Honestly, it spooked me a little. There was a time when Gentry could have legit planned to invite me for his Camelot camping adventure, but that window was small and long past. He’d been waiting two years for this, or he’d made plans on the off chance that someday he would need to rescue me. It made LaReigne’s joke about him being my stalker less funny, and it hadn’t been that funny to begin with.
I managed what I hoped looked like a smile, because what else was I going to do? In Wichita I was homeless, and at least here, Gentry was making decisions for me. Even if he was a stalker, he wasn’t a creep. Creeps didn’t let you sleep unmolested in their tents while they slept outdoors. My creep ex-brother-in-law didn’t even let me sleep on his couch without trying to mess with me.
I spent the morning hanging out with Rosalinda, making half-hearted efforts to participate in what she called huswifery. I stirred a pot over the fire that smelled like nasty soup but turned out to be soap.
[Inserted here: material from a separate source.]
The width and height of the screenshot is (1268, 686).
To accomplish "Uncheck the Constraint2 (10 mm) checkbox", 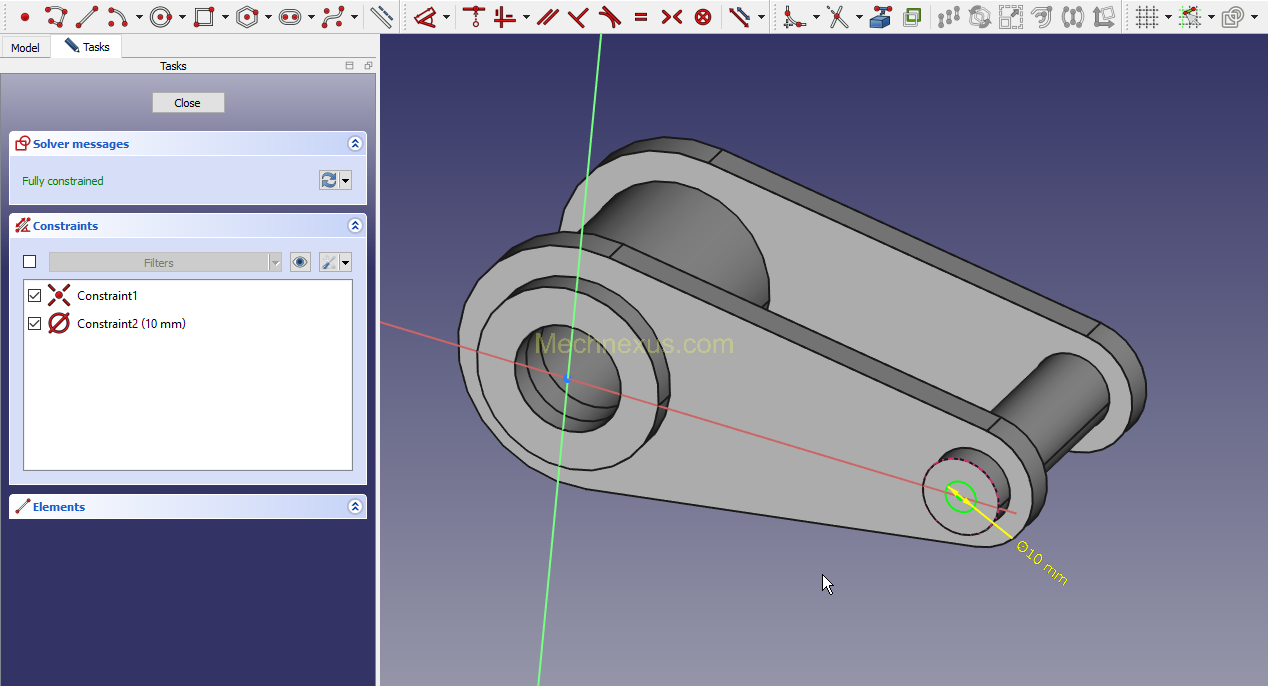I will coord(35,324).
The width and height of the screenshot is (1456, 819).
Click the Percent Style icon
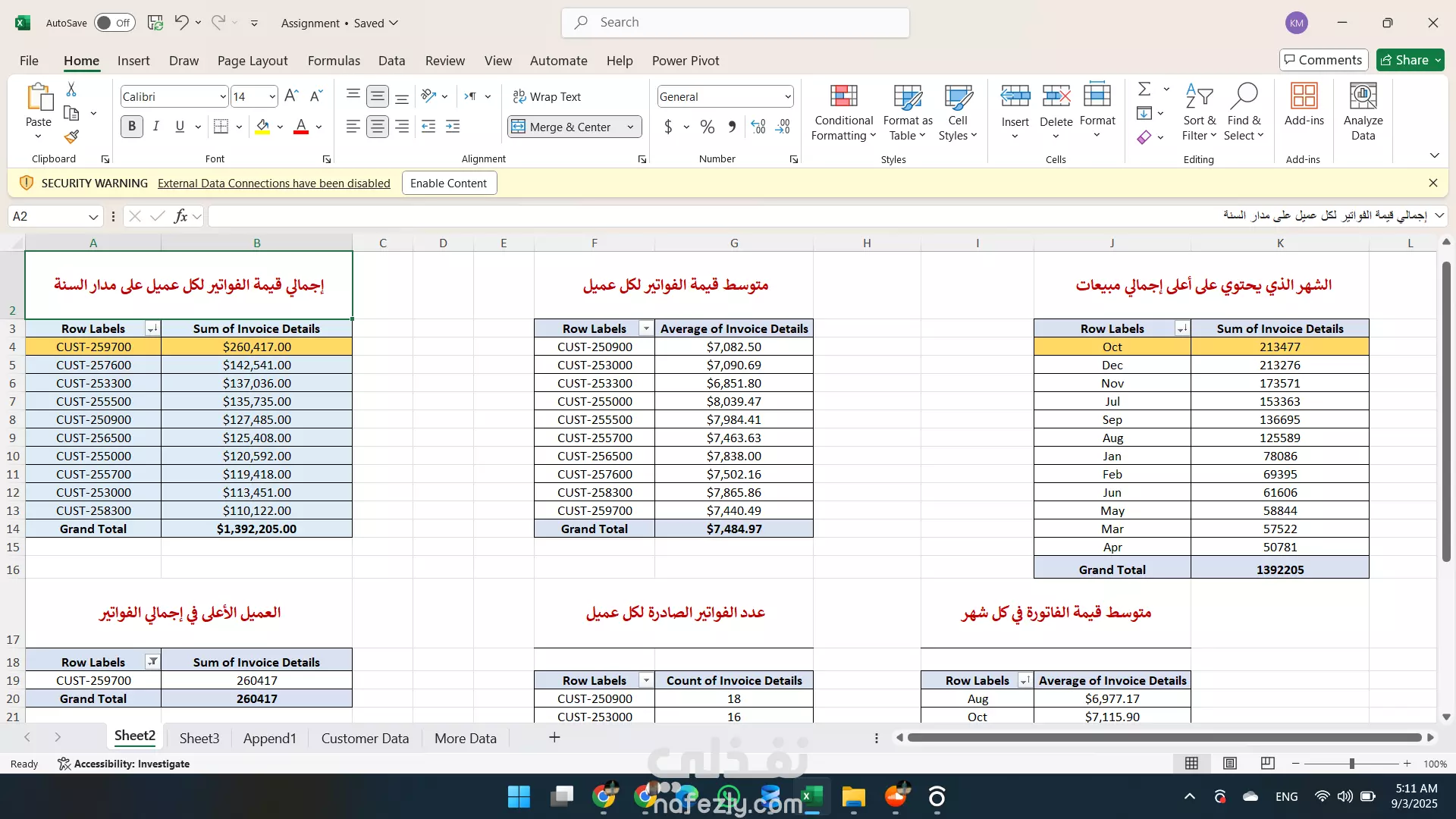[x=707, y=127]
Then I helped hem a dress, which was about a million stitches and made my fingertips raw. At first the whole situation was like a hell dimension of camping and home economics, but after a while it was soothing. Plus Rosalinda seemed super happy about me being there.
“I confess it, lady. We did betime wonder if ye weren’t a fancy of Sir Gentry’s imagination. To see ye art real, ’tis a delight. I hope ye will come again.”
“Well, it’s complicated.” That seemed to be my go-to for Gentry, but I didn’t want to embarrass him by telling his friends we weren’t dating, if they thought we were. I settled for: “We’ll see if he invites me again.”
“Sooth, ’tis a joy to have another lady to while the time with,” Rosalinda said.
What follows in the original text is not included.